#### Exercise aim:
Copy each line below in which the word "April" occurs.

#### Records to process:
..........

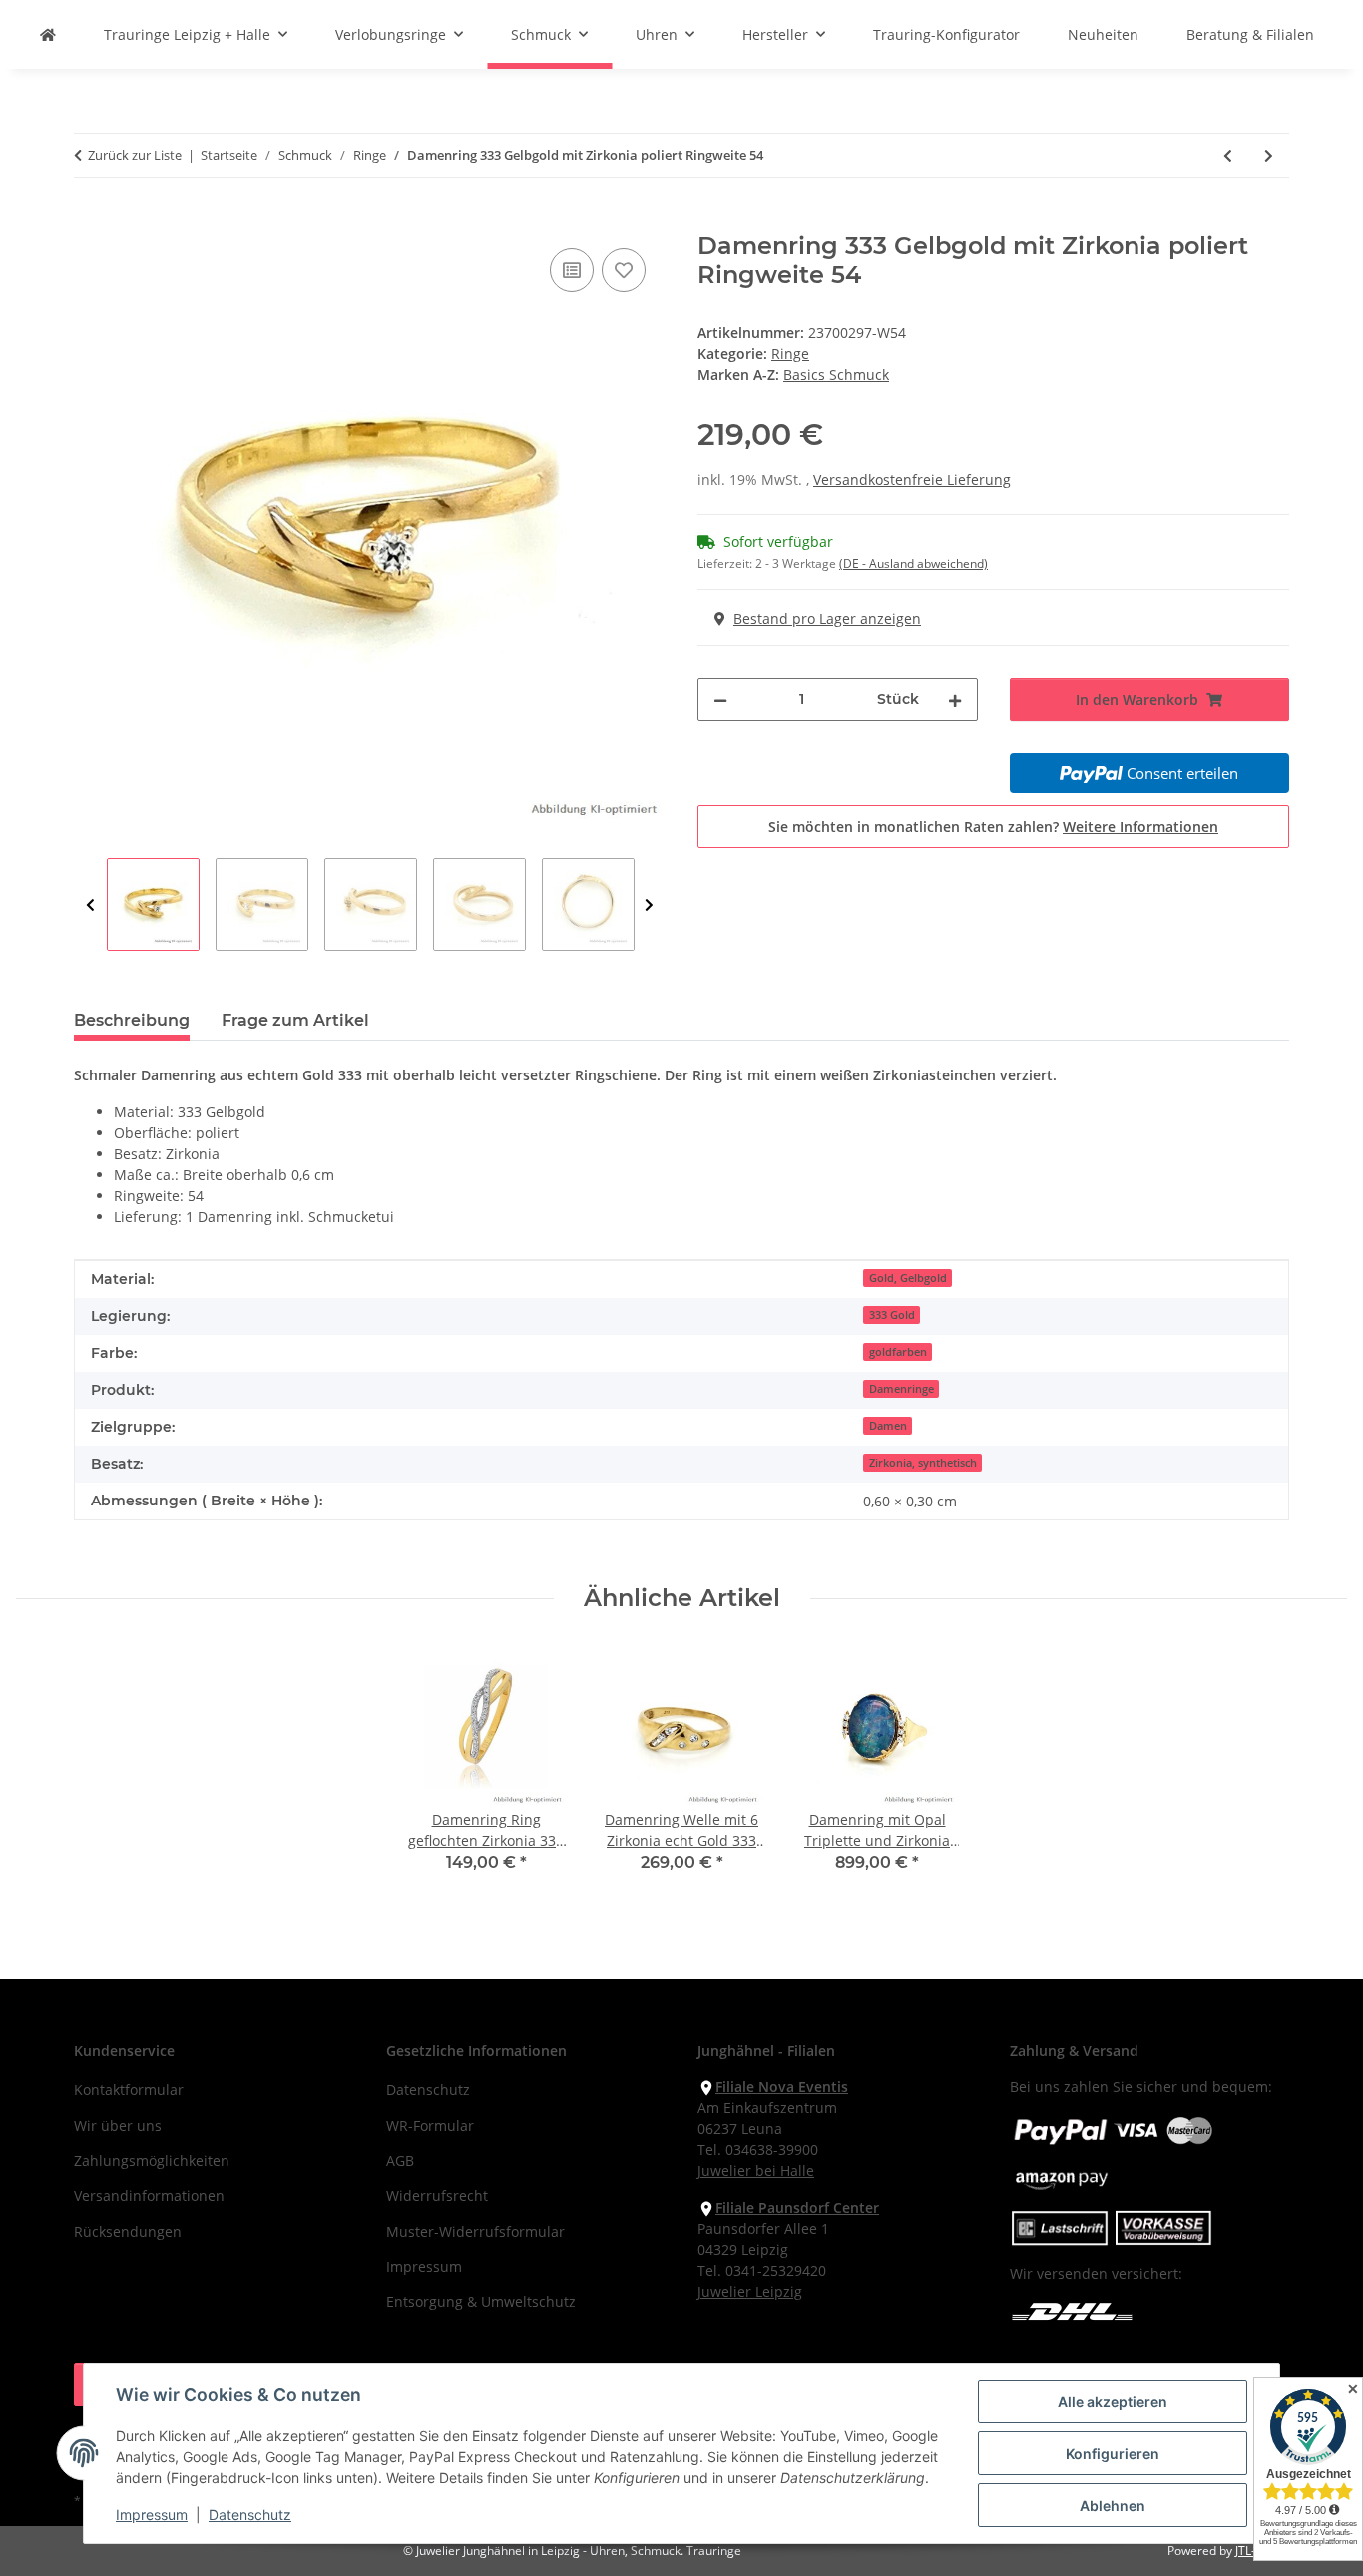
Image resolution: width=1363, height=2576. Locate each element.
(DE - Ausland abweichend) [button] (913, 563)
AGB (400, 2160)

..........

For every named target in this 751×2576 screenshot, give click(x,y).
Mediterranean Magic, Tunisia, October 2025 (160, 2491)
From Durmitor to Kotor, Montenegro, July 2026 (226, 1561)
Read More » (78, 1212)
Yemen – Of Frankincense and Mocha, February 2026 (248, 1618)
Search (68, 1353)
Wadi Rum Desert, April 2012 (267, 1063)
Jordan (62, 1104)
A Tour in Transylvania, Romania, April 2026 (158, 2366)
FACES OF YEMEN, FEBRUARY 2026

..........

#### Solution for this exercise:
Wadi Rum Desert, April 2012 (267, 1063)
A Tour in Transylvania, Romania, April 2026 (158, 2366)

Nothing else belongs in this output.